= Extrait du document =
Si la politique de Trump peut sembler difficile à appréhender, entre provocations apparentes et revirements successifs, c'est en partie parce qu'on néglige à quel point elle est structurée par un certain imaginaire délétère de l'IA. Décryptage.
Peut-être l’a-t-on déjà oublié ? À l'occasion de son investiture, Donald Trump déclarait : « il n’y a que deux sexes, masculin et féminin », et signait un executive order pour « restaurer la vérité biologique au sein du gouvernement fédéral ». Depuis, les États-Unis, au plan fédéral, ne reconnaissent désormais que ces deux réalités. Croire que cette décision relève exclusivement de l’expression du pire conservatisme revient à méconnaître un phénomène structurel qui traverse les États-Unis : aussi surprenant que cela paraisse, elle est aussi un effet de la représentation du monde qu’imposent les versions dominantes des algorithmes et de l’intelligence artificielle.
Historiquement, le mode de production dominant a toujours imprimé sa marque sur le reste de la société et ses représentations. A l’ère industrielle, la chaîne de montage n’est pas restée cantonnée à l’usine. Elle l’a débordée et a modelé toute la société à son image : c’est l’école standardisée et massifiée, c’est l’État en grande machine linéaire et silotée, c’est le service militaire censé uniformiser, etc. Or, avec le numérique, nous vivons l'avènement d’un autre mode de production hégémonique. En s’imposant, il ne manque pas de fabriquer ses propres formes politiques. Les États-Unis de Trump / Musk en sont le laboratoire.

= Segment de données =
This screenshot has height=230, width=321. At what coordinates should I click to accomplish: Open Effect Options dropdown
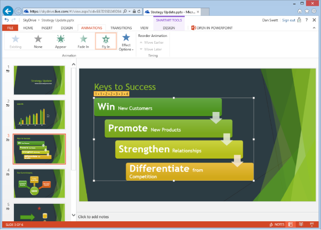click(x=126, y=42)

= Tâches et exercices =
- a) D'après le texte sur la politique de Trump, qu'a signé Donald Trump à l'occasion de son investiture ?
- b) Citez mot pour mot le passage du texte sur la politique de Trump qui va de « Si la politique » jusqu'à « de l'IA. Décryptage. » inclus.
- c) Prolongez le texte sur la politique de Trump et l'imaginaire de l'IA en enchaînant sur sa dernière phrase.
Ce matériel est indépendant du texte sur la politique de Trump.

= Ensemble des réponses =
- a) Un executive order pour « restaurer la vérité biologique au sein du gouvernement fédéral ».

- b)
Si la politique de Trump peut sembler difficile à appréhender, entre provocations apparentes et revirements successifs, c'est en partie parce qu'on néglige à quel point elle est structurée par un certain imaginaire délétère de l'IA. Décryptage.

- c)
Cette traduction du processus productif dominant dans des formes politiques prend avant tout les traits du gouvernement algorithmique, c’est-à-dire l’idée que, à l’ère de l’IA, les algorithmes peuvent faire de meilleurs choix que nous. Ce fut flagrant dans le projet du DOGE d’Elon Musk qui entendait prendre le pouvoir par les SI et les data pour calculer et décider. Tout cela fut brouillon, souvent invalidé par la justice, mais nous avons été les témoins d’un début de synchronisation entre le processus productif numérique dominant et le mode de gouvernement post ère industrielle. En ce sens, ce qui se passe est structurel et pas seulement le fait de personnalités pathologiques. Trump n’est pas une sortie de route. Sous nos yeux, l’appareil étatique états-unien se réaligne conceptuellement sur le système productif dominant de l’ère numérique.